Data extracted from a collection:
• • •
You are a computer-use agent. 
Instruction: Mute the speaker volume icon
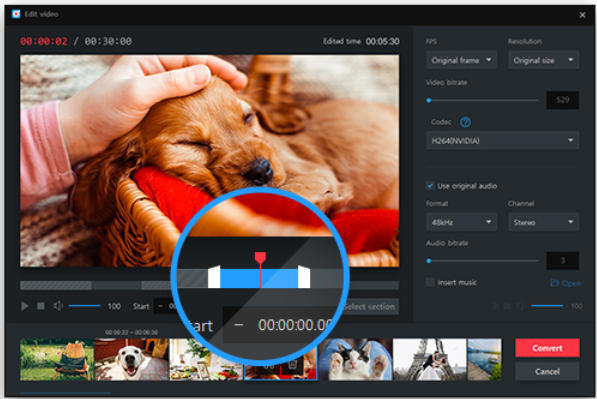click(58, 306)
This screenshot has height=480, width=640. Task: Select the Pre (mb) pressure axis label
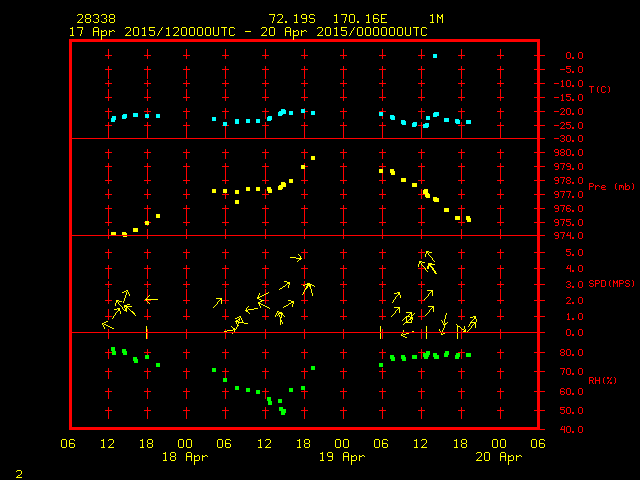[603, 187]
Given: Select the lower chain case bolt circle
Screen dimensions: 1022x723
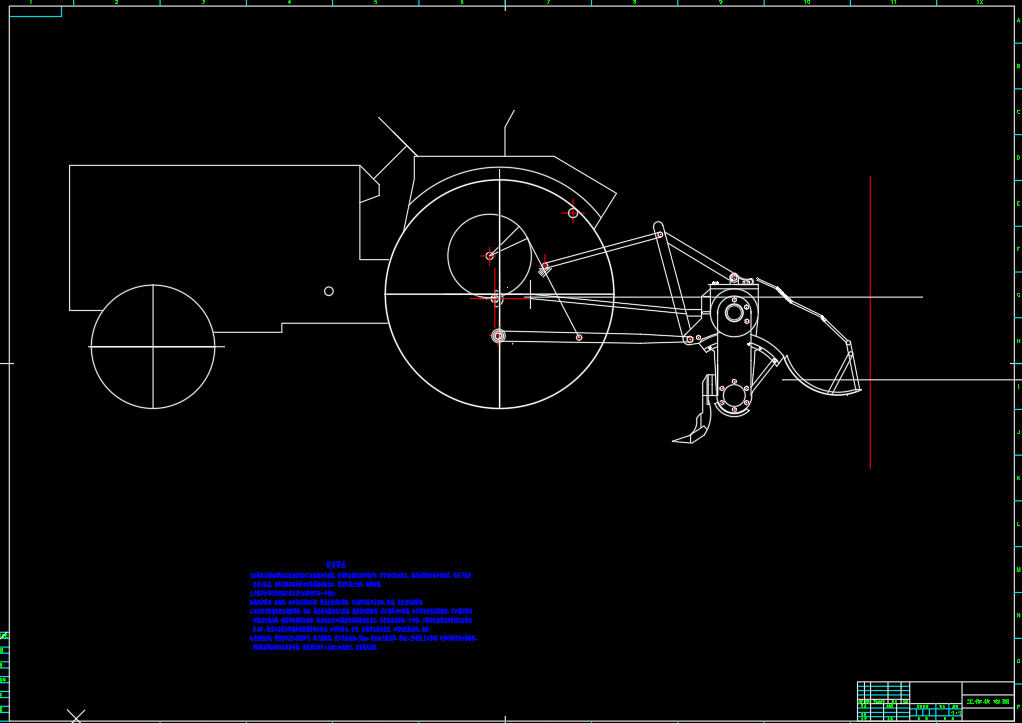Looking at the screenshot, I should coord(734,396).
• • •
WHAT THE TASK REQUIRES:
Word-for-word restatement: every line from the one with "This screenshot has" through the final line of the data, both ends included, pictures excluded.

OUTPUT BELOW:
This screenshot has height=480, width=640. Task: Select the Pre (mb) pressure axis label
[603, 187]
Given: Select the lower chain case bolt circle
Screen dimensions: 1022x723
Looking at the screenshot, I should coord(734,396).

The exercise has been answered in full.